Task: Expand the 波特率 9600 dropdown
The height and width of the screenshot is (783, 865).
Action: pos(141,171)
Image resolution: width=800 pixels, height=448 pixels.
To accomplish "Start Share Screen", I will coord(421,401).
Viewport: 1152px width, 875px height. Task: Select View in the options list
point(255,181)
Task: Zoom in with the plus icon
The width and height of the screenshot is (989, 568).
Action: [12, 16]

==

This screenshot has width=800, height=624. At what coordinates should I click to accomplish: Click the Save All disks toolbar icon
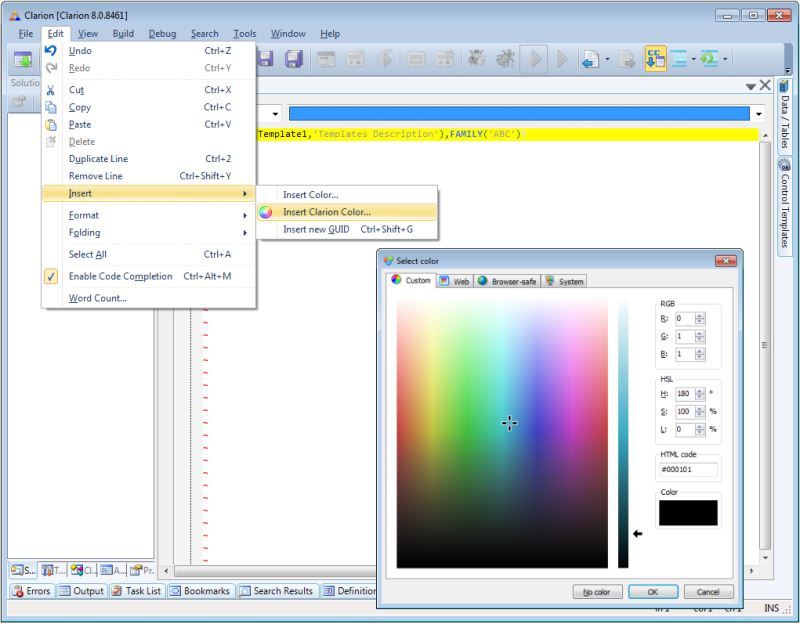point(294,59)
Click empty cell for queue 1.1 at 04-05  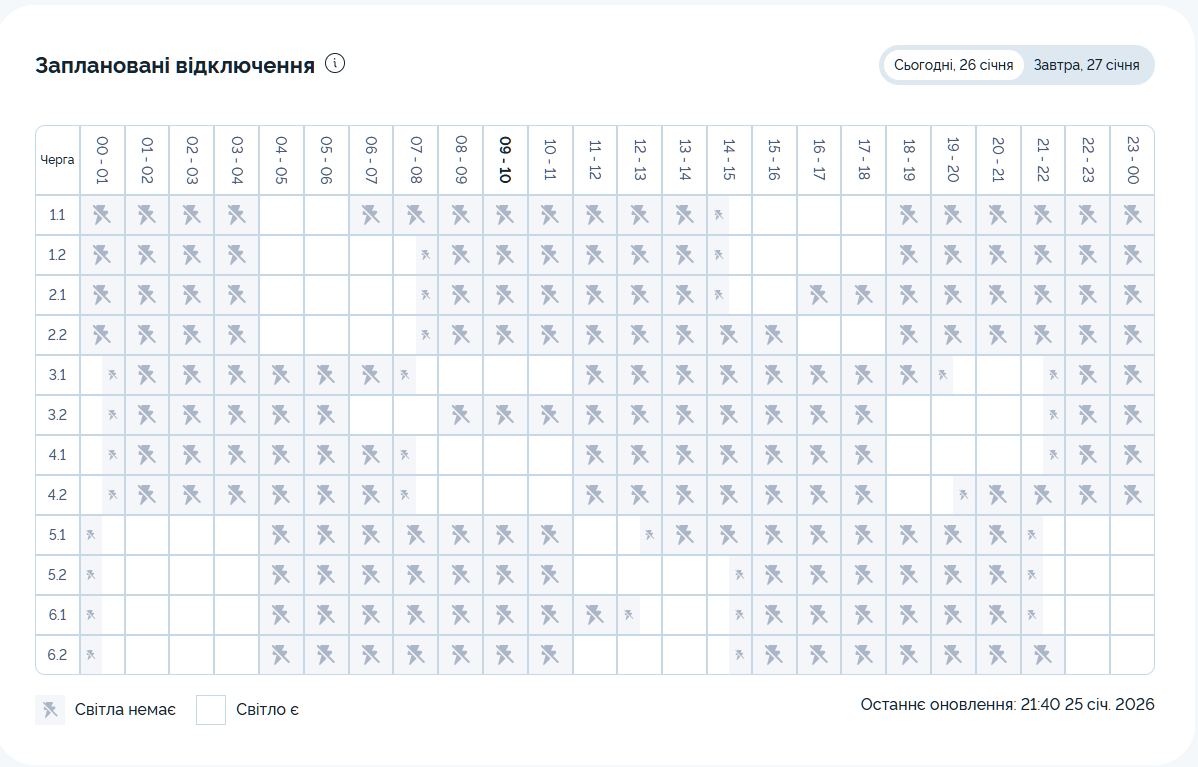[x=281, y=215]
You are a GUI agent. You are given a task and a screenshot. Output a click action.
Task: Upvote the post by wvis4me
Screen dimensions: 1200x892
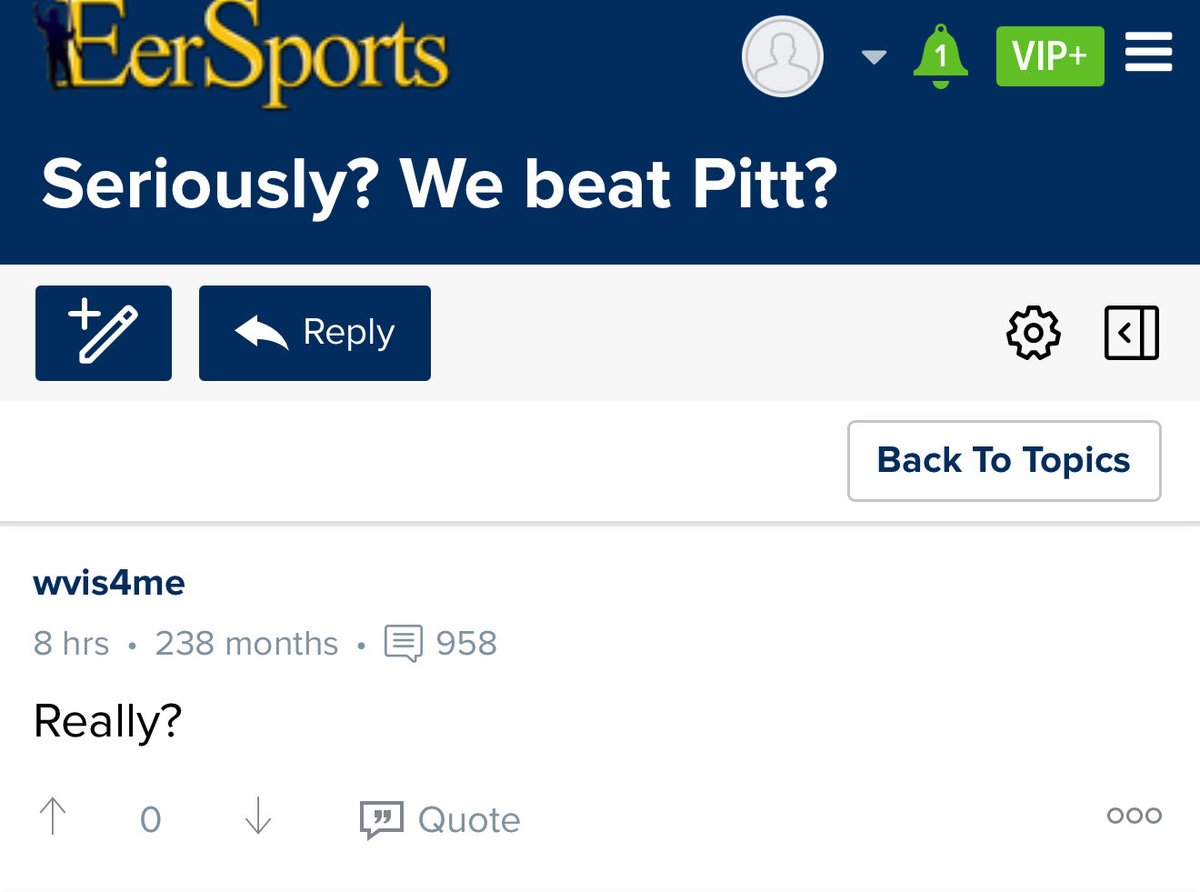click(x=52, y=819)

---

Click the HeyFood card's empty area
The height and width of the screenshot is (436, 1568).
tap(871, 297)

• [課題概要]:
「Task: Expand the 波特率 9600 dropdown」を含む行で始まり「I will coord(421,401).」を含む行で終わる部分を、両端の行も含めてそのまま繰り返すこと。

• [出力結果]:
Task: Expand the 波特率 9600 dropdown
The height and width of the screenshot is (783, 865).
Action: pos(141,171)
Image resolution: width=800 pixels, height=448 pixels.
To accomplish "Start Share Screen", I will coord(421,401).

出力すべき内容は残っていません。